Hedge Fund Billionaire Steyer Pressures Obama to Reject Keystone Pipeline (NewsMax)
President Barack Obama’s adoption of measures to combat climate change shouldn’t be seen as a trade off for approving the Keystone XL pipeline, a top donor to his re-election campaign said. Hedge-fund billionaire Tom Steyer unveiled a social-media campaign today meant to organize supporters and pressure the president to reject the pipeline, which would carry oil sands from Alberta to refineries along the Gulf of Mexico. Steyer hired a former Obama campaign digital producer, Tara McGowan, to help run the effort.
Hess, Newfield launch sale of $3 bln of Asian assets (Reuters)
U.S. energy companies Hess Corp. (NYSE:HES) and Newfield Exploration Co. (NYSE:NFX) have launched two separate auctions to sell part of their Asian oil and gas field stakes that have a combined value of about $3 billion, people familiar with the matter said. Hess Corp. (NYSE:HES) and Newfield Exploration Co. (NYSE:NFX), like a number of U.S. energy companies, have been unloading ageing and less productive oil and gas fields and investing back into more strategic and profitable projects, particularly in and close to their home markets, driven in part by activist shareholders.

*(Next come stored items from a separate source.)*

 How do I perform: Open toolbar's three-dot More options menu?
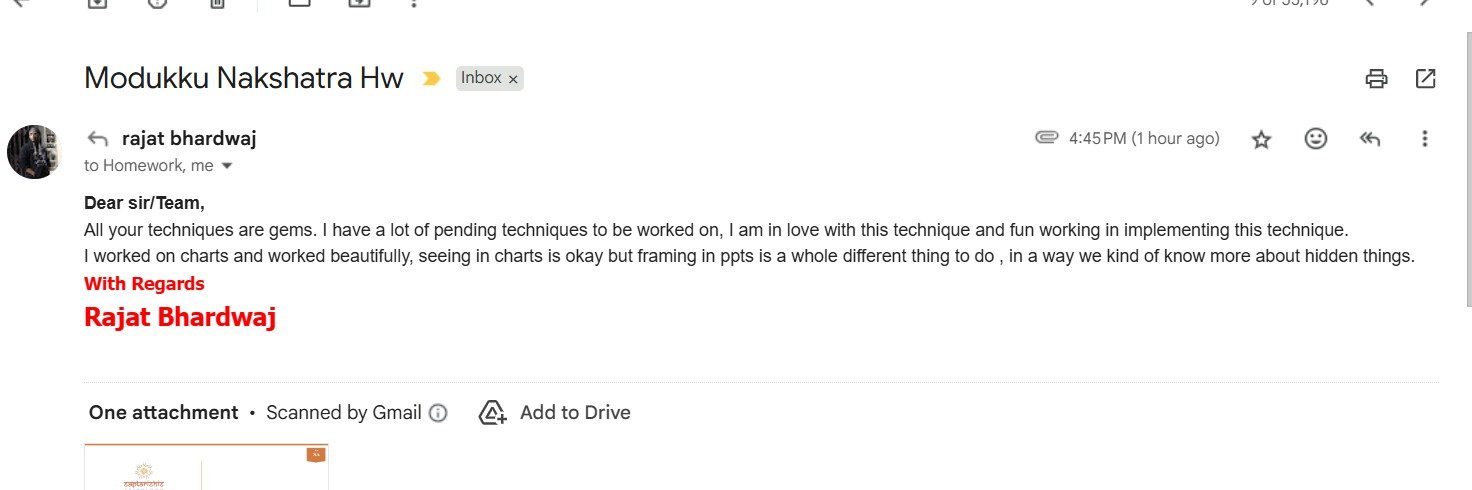click(414, 3)
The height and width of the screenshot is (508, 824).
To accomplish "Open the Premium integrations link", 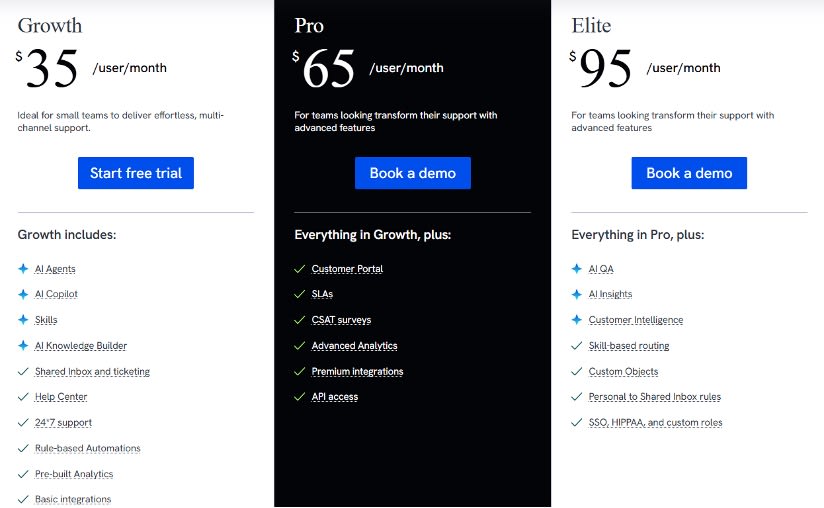I will point(357,371).
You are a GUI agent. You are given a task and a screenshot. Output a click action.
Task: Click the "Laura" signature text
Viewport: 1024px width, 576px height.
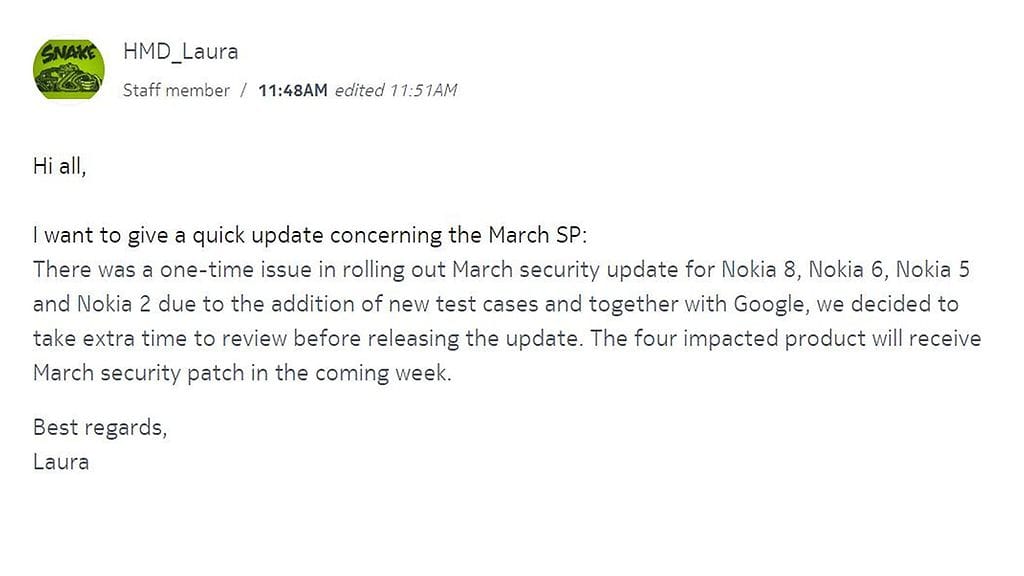click(x=60, y=462)
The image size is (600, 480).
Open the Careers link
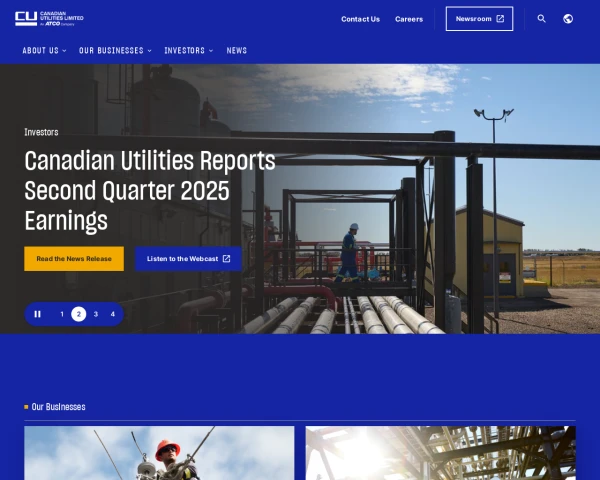tap(409, 19)
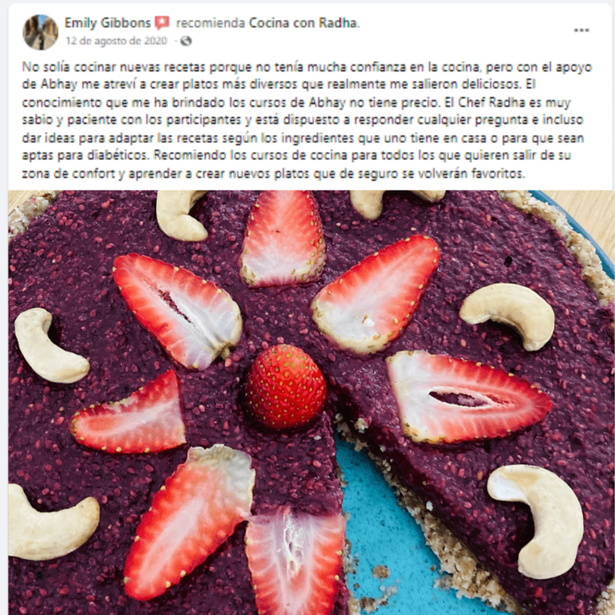Viewport: 615px width, 615px height.
Task: Click the cashew at top left of cake
Action: [x=180, y=215]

Their retreat has been met by interest from Asian state oil companies and others keen to boost their portfolios in the region. Hess Corp. (NYSE:HES), under the gun from hedge fund Elliot Management since January for changes to its governance and long-term strategy, has announced plans to become a pure-play exploration and production company.
SandRidge CEO Firing Takes Hedge Fund Activism to a New Level (InstitutionalInvestorsAlpha)
When SandRidge Energy Inc. (NYSE:SD) announced Wednesday that its founder, chairman and CEO, Tom Ward, was leaving, the company issued a press release carefully crafted to insinuate that the move was its own timely, strategic decision. “New leadership is in the best interests of the company and its shareholders at this time,” the statement said. However, the move was yet another victory for New York–based activist hedge fund firm TPG-Axon Capital Management, even though the investor agreed to drop its plan for a proxy fight when it worked out a settlement with the energy company back in March. In fact, had the board not canned Ward by June 30, it would have lost control of the company altogether. Under the settlement, Oklahoma City–based SandRidge Energy Inc. (NYSE:SD) agreed to place four of the hedge fund firm’s nominees on the energy company’s board of directors.
Mitsubishi UFJ Financial Group Buys Hedge Fund Administrator Butterfield Fulcrum (IBTimes)
Japan’s biggest bank holding and financial services company Mitsubishi UFJ Financial Group (MUFG) has snapped up one of the world’s largest hedge fund administrators in a bid to expand its business globally. MUFG will buy Butterfield Fulcrum’s business, which has more than $100bn (€75.6bn, £64.5bn) of client assets, across 850 funds. However, the financial terms of the deal were not disclosed. Bermuda-based Butterfield Fulcrum has about 325 employees in its seven offices in six countries and provides fund administration to hedge funds, fund of funds, family offices and private equity funds.
Sony chief says time needed to study proposal (Yahoo)
Sony Corporation (ADR) (NYSE:SNE) needs more time to study a key proposal from a U.S. hedge fund to spin off a part of its entertainment unit as a way to propel its fledgling revival, the chief executive told shareholders Thursday. Sony Corporation (ADR) (NYSE:SNE) Chief Executive Kazuo Hirai was speaking to a Tokyo hall packed with thousands of investors for an annual general shareholders’ meeting, where the proposal from Third Point hedge fund, led by activist investor and billionaire Daniel Loeb, was high on people’s minds. It was the first question from the floor. Hirai reiterated his position that Sony Corporation (ADR) (NYSE:SNE) takes the proposal seriously, and it will be discussed by the company board. But he ruled out a quick decision.
Hedge fund exits surge in June as investors pause for review (CityAM)
REQUESTS to pull money out of hedge funds rose in June as investors used the mid-year point to review their portfolios and release cash to spend elsewhere. Hedge fund administrator SS&C GlobeOp’s forward redemption indicator – a monthly snapshot of clients giving notice to withdraw their cash which shows the percentage of assets under administration – stood at 3.88 per cent in June, a moderate rise from May’s measurement of 3.77 per cent. Chief executive at SS&C Technologies Bill Stone described the June increase as “typical semi-annual redemption activity”, such as investors freeing up cash to spend on summer holidays.